I've found an entertaining site for speculative fiction fans like myself, called Paleofuture: The Future That Never Was." The host finds old stories and articles speculating about the future, then looks at what was easy to foresee and what snuck up on everyone. This entry caught my eye: it speculated that future governments would turn most issues into instant public referenda by publicizing the dispute and asking everyone to vote on it electronically at once. Somehow nothing like that seems to have happened. It amuses me to read, nevertheless, because the yearning behind the prediction is for something we already have in an important institution: the free market. The whole theory of the free market is that billions of individual decisions get made in real time every day, spread out to the individual consumers in the farthest corners of the nation and world. These decisions control the allocation of our scarce resources that have alternative uses, merely by setting prices that respond to supply and demand. It's inefficient, wasteful, and cold-blooded, and has only the advantage that it produces more widespread prosperity and avoids more misery than any other system ever tried.
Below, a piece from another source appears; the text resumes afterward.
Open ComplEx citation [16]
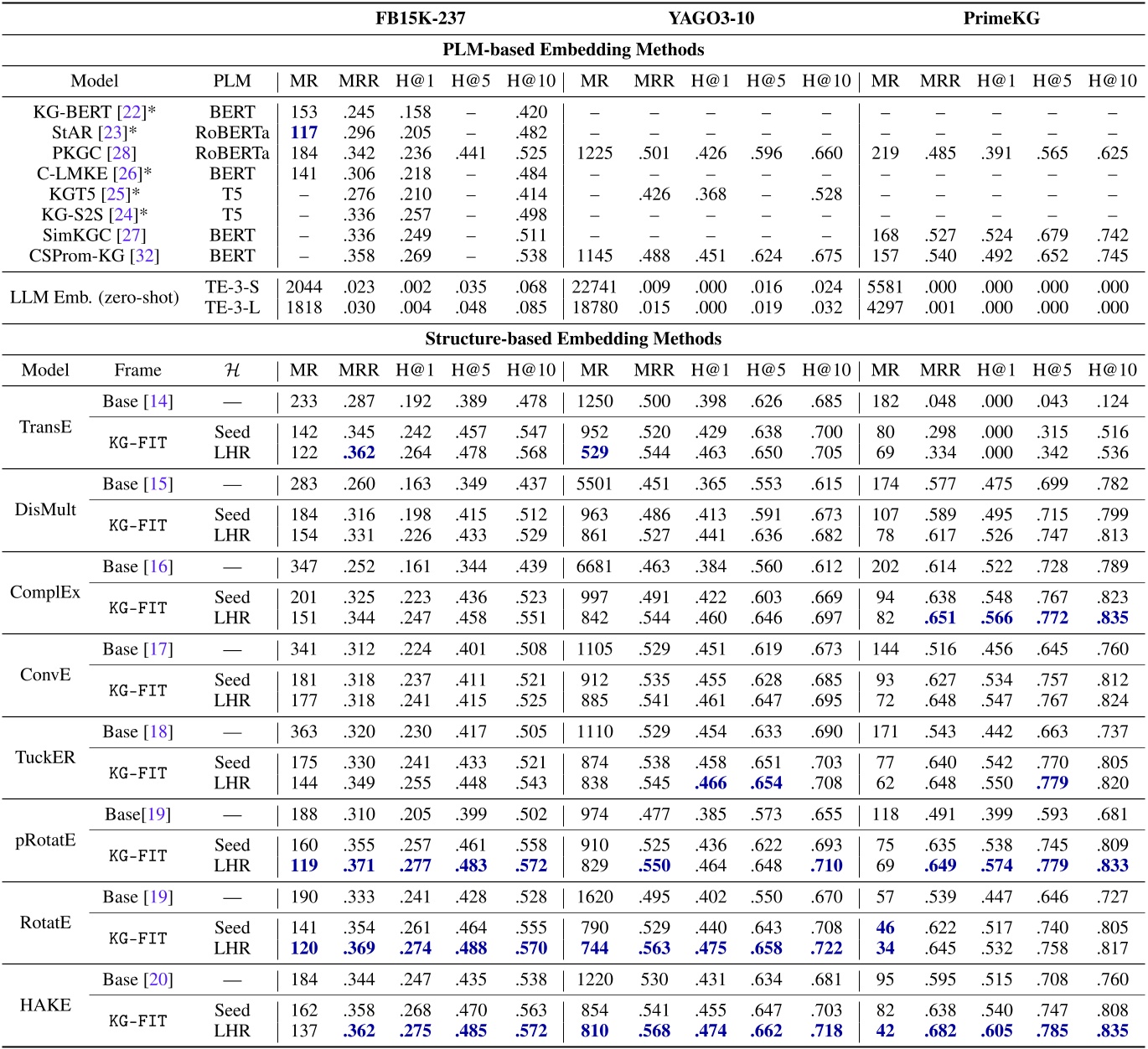The width and height of the screenshot is (1148, 1049). click(159, 566)
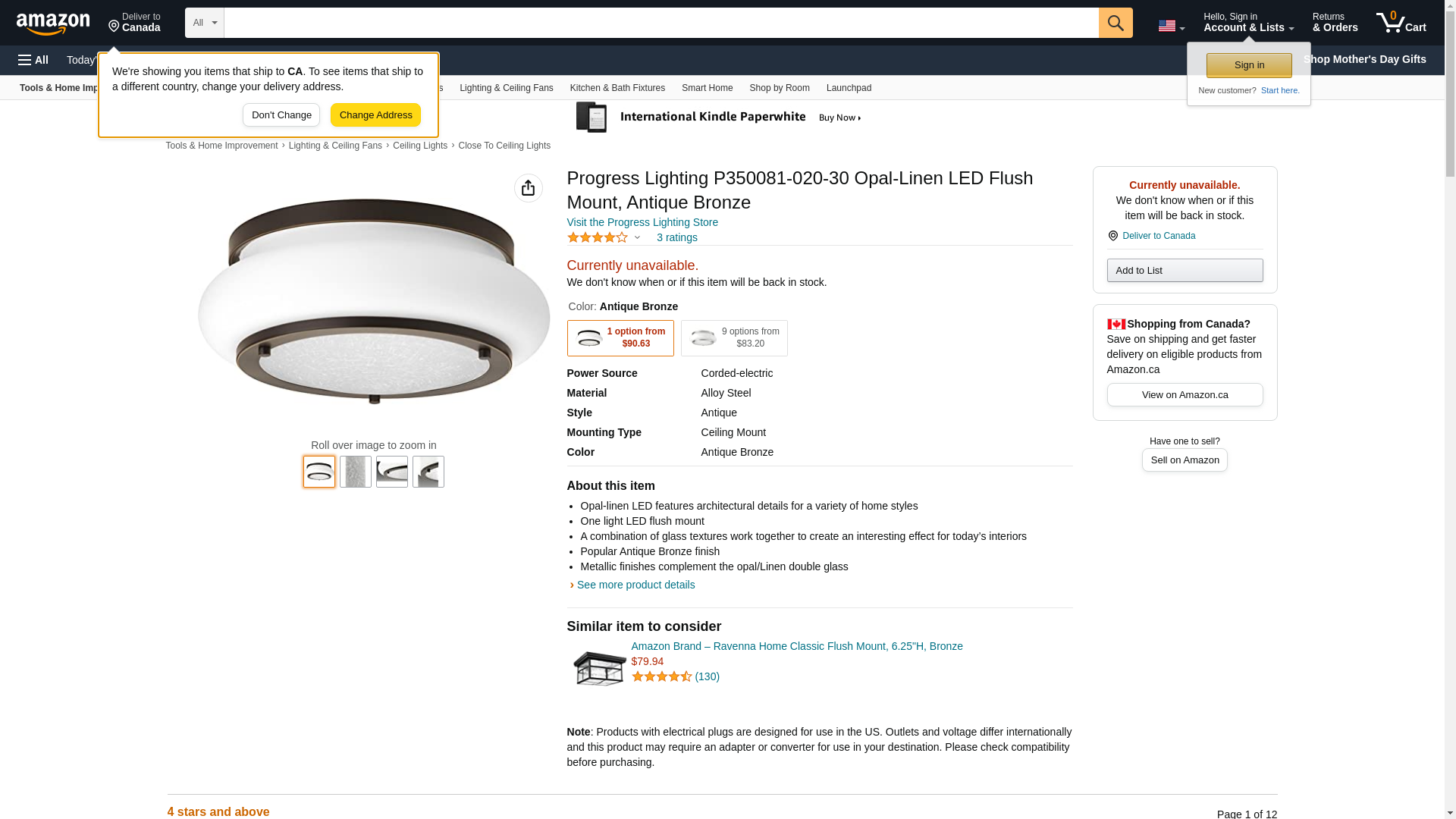Open the Smart Home menu item
The height and width of the screenshot is (819, 1456).
[x=707, y=88]
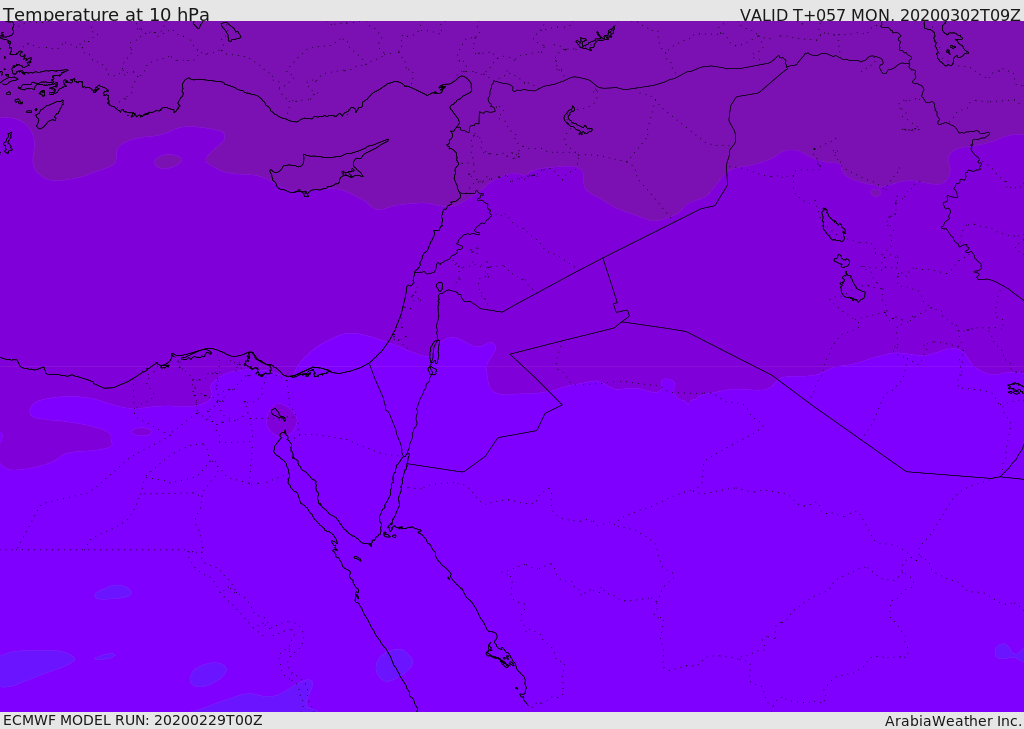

Our government reflects the prevailing mindset of Americans, which is to pay lip service to the free market but not really to trust it very thoroughly. I'd be awfully surprised to see the government moving toward frequent plebiscites on any important issues if they could possibly avoid it. Robert Tracinski opines today on RealClearMarkets about how it can have happened that the current administration can have achieved an expense education without learning the first thing about how our economy works:
Consider Obama's background. He grew up among leftists, his childhood mentors were outright communists, and he then went off to academia, where he spent his formative years in an environment where business and profit-making are looked down upon as ugly, dirty, rapacious, immoral. Is it any mystery why he doesn't know about business or economics? Asking him to study the economics of the free market is like asking one of the old New England Puritans to thumb through a manual on sex education. Why immerse oneself in a subject that is so unseemly? Why make a study of how to be immoral?
Meanwhile, what I'm hoping for from the future is a better way to perform a certain exam that people of my age are all too familiar with. Preparation the day before involves drinking a very large quantity of a substance that tastes like melted jello infused with the flavor of old latex gloves, flavored with off-brand diet soda. I hope all your prayers and good thoughts will be with me as I await the results this afternoon.